▶ [Task description] Return, word for word, only the lines of the data below that lie between the line with "Where should I click to: Click the incoming" and the line with "Given: Select the", those two lines included.

▶ [Records supplied]

++++++++++++++++++++

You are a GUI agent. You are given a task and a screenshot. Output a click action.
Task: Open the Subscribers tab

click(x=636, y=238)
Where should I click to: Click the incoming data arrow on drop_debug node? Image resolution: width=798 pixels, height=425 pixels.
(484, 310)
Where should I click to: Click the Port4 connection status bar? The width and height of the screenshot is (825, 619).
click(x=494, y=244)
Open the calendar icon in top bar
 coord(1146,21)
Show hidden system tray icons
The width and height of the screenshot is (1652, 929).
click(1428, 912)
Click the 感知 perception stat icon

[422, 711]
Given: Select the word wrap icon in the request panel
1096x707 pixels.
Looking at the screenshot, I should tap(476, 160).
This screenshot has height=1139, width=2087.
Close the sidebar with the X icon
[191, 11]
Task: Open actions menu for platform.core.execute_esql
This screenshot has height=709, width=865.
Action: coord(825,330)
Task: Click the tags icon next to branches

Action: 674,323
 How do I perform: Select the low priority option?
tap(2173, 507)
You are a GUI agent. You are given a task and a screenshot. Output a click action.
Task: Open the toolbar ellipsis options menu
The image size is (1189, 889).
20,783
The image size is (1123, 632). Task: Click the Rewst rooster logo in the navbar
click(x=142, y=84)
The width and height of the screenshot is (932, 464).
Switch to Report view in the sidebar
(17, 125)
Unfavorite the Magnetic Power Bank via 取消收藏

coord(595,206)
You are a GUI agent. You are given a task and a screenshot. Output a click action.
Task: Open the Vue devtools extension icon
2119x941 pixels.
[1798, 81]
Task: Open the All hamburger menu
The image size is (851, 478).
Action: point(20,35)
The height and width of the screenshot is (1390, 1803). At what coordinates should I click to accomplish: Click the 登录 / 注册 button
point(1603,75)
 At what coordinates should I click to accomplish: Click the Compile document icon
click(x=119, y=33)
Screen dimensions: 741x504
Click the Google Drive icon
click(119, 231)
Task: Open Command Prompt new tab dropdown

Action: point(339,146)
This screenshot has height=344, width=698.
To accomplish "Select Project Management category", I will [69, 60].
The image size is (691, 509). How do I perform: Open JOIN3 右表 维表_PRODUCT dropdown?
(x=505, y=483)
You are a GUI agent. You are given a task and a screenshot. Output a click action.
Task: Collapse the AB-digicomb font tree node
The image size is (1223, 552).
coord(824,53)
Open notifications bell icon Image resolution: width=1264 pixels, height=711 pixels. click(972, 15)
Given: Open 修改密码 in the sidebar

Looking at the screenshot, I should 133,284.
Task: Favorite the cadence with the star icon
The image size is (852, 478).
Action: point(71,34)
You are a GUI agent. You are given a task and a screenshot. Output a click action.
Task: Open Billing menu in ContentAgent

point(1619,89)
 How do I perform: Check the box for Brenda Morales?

++++++++++++++++++++

▶ [Response to this task]
Where should I click to: Click the incoming data arrow on drop_debug node? Image resolution: width=798 pixels, height=425 pixels.
(484, 310)
Where should I click to: Click the Port4 connection status bar? The width and height of the screenshot is (825, 619).
click(x=494, y=244)
Open the calendar icon in top bar
 coord(1146,21)
Show hidden system tray icons
The width and height of the screenshot is (1652, 929).
click(1428, 912)
Click the 感知 perception stat icon

[422, 711]
Given: Select the word wrap icon in the request panel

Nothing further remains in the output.